Reviews of Attainable Hi-Fi & Home-Theater Equipment

Reviews of Attainable Hi-Fi & Home-Theater Equipment

Blue Note 61898
Format: CD

Musical Performance

Sound Quality

Overall Enjoyment

Don Was, president of Blue Note Records, has been helping keep the label current by signing young musicians such as the pianist Robert Glasper. He’s also been keeping its history alive by bringing on musicians who are well established. In some cases, they have prior history with the label. Charles Lloyd, who released two discs on Blue Note in the last two years, had a brief association with the label in the 1980s. Dr. Lonnie Smith recorded four LPs for Blue Note in the late ’60s and early ’70s, and in 1995 the label released a 1970 Smith recording from its archives, Live at Club Mozambique.

Smith’s greasy Hammond B3 has graced recordings by George Benson and others, and he’s led quite a few sessions himself. Evolution, his 24th release, features Glasper on one tune and Joe Lovano, a longtime Blue Note artist, on two others.
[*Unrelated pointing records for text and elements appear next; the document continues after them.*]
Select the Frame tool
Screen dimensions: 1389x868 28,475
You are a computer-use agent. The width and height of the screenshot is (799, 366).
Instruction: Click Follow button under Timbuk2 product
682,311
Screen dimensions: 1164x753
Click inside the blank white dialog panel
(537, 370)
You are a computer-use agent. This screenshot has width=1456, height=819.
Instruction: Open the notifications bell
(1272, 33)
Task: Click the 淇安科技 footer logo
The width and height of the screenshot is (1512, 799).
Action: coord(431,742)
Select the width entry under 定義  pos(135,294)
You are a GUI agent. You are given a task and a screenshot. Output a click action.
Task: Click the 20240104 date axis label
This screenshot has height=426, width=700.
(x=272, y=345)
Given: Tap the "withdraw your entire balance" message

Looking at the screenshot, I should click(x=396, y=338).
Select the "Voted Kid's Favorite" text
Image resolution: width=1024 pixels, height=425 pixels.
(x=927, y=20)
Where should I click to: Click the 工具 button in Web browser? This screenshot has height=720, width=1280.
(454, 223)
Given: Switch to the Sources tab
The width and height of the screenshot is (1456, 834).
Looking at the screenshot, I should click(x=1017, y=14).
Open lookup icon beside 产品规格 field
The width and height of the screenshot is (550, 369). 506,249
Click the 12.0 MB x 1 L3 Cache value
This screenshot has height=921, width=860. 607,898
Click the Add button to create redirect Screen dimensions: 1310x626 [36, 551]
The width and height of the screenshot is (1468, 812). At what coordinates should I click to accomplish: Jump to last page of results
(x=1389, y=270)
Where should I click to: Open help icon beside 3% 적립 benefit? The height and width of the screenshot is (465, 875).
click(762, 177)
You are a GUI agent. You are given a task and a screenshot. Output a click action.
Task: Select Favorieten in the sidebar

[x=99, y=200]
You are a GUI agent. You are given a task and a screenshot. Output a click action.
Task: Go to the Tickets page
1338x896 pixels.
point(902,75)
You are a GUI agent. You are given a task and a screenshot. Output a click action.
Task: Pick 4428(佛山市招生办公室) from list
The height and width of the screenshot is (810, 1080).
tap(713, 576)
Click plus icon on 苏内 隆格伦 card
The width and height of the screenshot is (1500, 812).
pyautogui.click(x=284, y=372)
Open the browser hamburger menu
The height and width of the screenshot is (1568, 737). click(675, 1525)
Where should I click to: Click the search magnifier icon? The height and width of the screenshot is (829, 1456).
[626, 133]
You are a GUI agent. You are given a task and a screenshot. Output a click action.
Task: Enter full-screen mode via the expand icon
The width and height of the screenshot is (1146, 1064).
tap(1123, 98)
Smith wrote five of the seven tracks, and covers Thelonious Monk’s “Straight, No Chaser,” and the Rodgers and Hammerstein chestnut “My Favorite Things.”

Smith’s “Play It Back” first appeared on Live at Club Mozambique. The tune is representative of the kind of funky jazz Smith was playing on his own records and with Lou Donaldson 40 years ago. This time around, with two drummers on hand, Joe Dyson and Jonathan Blake, the beat is even more emphatic. Glasper’s chords harmonically expand the music, and his lengthy solo is complex while remaining firmly in the groove. Trumpeter Keyon Harrold, tenor-sax player John Ellis, and Smith all shine in generously long solos, and the 14-minute track’s energy never flags.


Joe Lovano plays a mezzo-soprano sax in G in “Afrodesia,” his recording debut when he played the tune with Smith on a 1975 Groove Merchant LP. The original recording had just a hint of disco; this one is slower and edgier. The two drummers keep the groove firmly intact, and the solos from all, including trumpeter Maurice Brown, are well developed and moving. Someone should put words to the slow jam “For Heaven’s Sake,” another sextet piece, which Smith wrote years ago but records for the first time here. Terrific solos all around, especially from Smith, but Jonathan Kreisberg also does a nice turn on guitar.

“Talk About This” is slow-burn funk, with a muscular, fluid solo by Maurice Brown and an expansive, flashy feature from Smith in a fine pyrotechnic display that is strongly based in melody. Smith stretches out again in “African Suite,” but gives Ellis ample space to develop a strong statement on flute. In this track Smith uses other electronic keyboards to create interesting sound effects, and Dyson and Blake work together beautifully to give it an effectively polyrhythmic backdrop.

In two tracks, Smith is in a more traditional organ-trio setting, with guitarist Kreisberg and drummer Blake. “Straight, No Chaser” is a feature for Kreisberg, who often gigs with Smith, and Smith fires off a powerful solo. Smith uses electronic keyboards for the stately opening of “My Favorite Things,” which leads into a swinging version of the tune that makes it sound bright and new. Blake is outstanding in both tracks; his ride cymbal sizzles, and his finely tuned sense of dynamics helps propel Smith and Kreisberg.

The instruments could have used more space between them, and in some tracks, such as “Play It Back,” the bottom end is a bit murky -- but I found the sound of Evolution very listenable overall, and less compressed than, say, some Blue Note reissues. As for the music, I recommend it without reservation. At 73, Lonnie Smith is as inventive and exciting as any of the younger musicians he plays with here. It’s amazing how fresh, even hip, this music is.